# Let $(x_\alpha)_{\alpha\in J}$ be a net in a topological space $X$. Show that if $J$ is a ﬁnite set then the net converges? …

Let $(x_\alpha)_{\alpha\in J}$ be a net in a topological space $X$. Show that if $J$ is a ﬁnite set then the net converges? ...

Why does it have to converge?

I don't understand why with nets this is true, whilst with sequences it isn't. if the value alternates between two values shouldn't it never converge?

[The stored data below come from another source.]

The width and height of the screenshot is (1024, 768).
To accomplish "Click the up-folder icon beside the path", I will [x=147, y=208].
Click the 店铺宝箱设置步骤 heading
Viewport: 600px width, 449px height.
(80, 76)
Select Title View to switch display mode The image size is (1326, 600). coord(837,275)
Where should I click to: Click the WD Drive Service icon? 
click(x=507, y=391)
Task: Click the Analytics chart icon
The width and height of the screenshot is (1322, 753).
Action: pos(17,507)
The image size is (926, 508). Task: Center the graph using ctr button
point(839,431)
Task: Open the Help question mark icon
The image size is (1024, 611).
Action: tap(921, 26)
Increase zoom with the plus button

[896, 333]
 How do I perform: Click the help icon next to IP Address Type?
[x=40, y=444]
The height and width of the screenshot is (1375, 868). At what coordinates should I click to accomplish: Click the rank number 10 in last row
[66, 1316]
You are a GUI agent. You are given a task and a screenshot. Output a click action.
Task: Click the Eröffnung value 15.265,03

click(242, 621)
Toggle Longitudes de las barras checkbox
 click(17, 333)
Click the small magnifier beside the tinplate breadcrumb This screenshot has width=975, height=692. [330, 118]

• You are confused between the set J being finite and the values the sequence can take being a finite set. The sequence $\{1,1,1...\}$ is an infinite sequence even though every element in the sequence is just 1. – R_D Apr 18 '16 at 6:58
• so for example: X=Z+ J= x part of Z between (1-10) and the sequence be : if j is even, 1 if j is odd 0 is this not a net? – leo d torchia Apr 18 '16 at 7:19
• If $J$ is finite then, because it's directed, it has a greatest element $j_m$, and then the net converges to $x_{j_m}$. – BrianO Apr 18 '16 at 10:04

By the definition of the concept of "net", $J$ must be a directed set. Being finite, it must have a unique maximal element $j_\infty$, i.e. $j \le j_\infty \ \forall j \in J$ (intuitively, you can "reach" infinity, which you cannot do in $\Bbb N$). Then $x_{j_\infty}$ is the limit of the net.
To clarify the question in the comment: let $J = \{1, 2, \dots, 10\}$ with the usual order. Let $x_1 = x_3 = \dots = x_9 = 0$ and $x_2 = x_4 = \dots = x_{10} = 1$. Let us show that $0$ cannot be the limit of this net.
Take a neighbourhood $V$ of $0$, small enough such that $1 \notin V$. The definition of "limit of a net" says that there should exist $n_V \in J$ such that for every $n \ge n_V$ we should have $x_n \in V$. Notice that no matter who $n_V$ would be, clearly $10 \ge n_V$. But do we have $1 = x_{10} \in V$? Of course not, by how we chose $V$. This shows that $0$ does not satisfy the definition of "limit of a net".
On the other hand, $1$ does satisfy the definition: choose any neighbourhood $V$ of $1$ and always choose $n_V = 10$. Then all the terms with index greater than $10$ (which in fact means just $x_{10}$) are in $V$, and you just don't care about the first $9$ terms.